In the origin of life, RNA most likely came before both proteins and DNA, as proposed by the RNA World Hypothesis. Unlike proteins, which can catalyze reactions but cannot store genetic information, and DNA, which can store information but lacks catalytic function, RNA is uniquely capable of doing both. Evidence supporting this includes the fact that the ribosome, essential for protein synthesis, is an RNA-based enzyme, and many key biomolecules such as ATP are nucleotide derivatives. Thus, early life probably began with RNA molecules that acted as both genetic material and catalysts, later giving rise to proteins as more efficient enzymes and DNA as a more stable storage system.

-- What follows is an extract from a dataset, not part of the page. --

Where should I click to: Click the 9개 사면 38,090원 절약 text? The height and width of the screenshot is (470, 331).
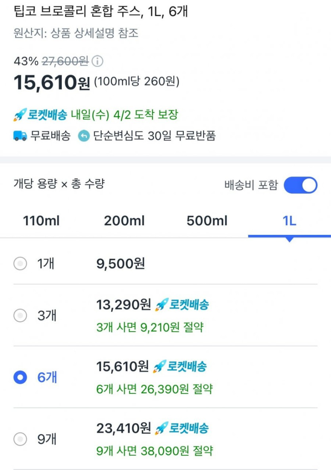[155, 451]
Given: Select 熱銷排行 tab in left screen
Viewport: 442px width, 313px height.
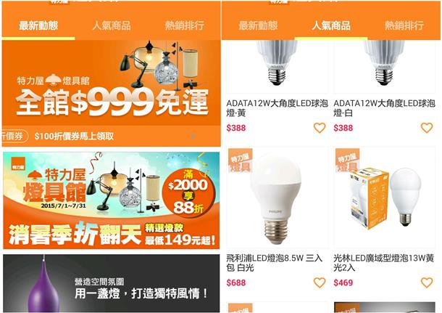Looking at the screenshot, I should (x=184, y=25).
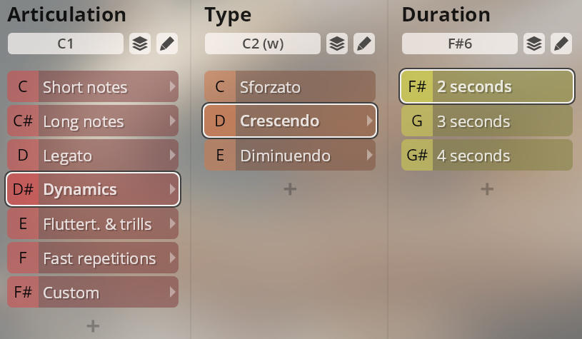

I hardly can accept the theory that RNA was the first molecule. Anyone who has spent time handling RNA in the lab will understand what I mean. It is extremely difficult to keep RNA molecules intact without degradation even in vitro. Now imagine natural conditions, with constant exposure to UV light, high or fluctuating temperatures, changes in pH, acidity, and so on. How could RNA molecules survive in such an environment?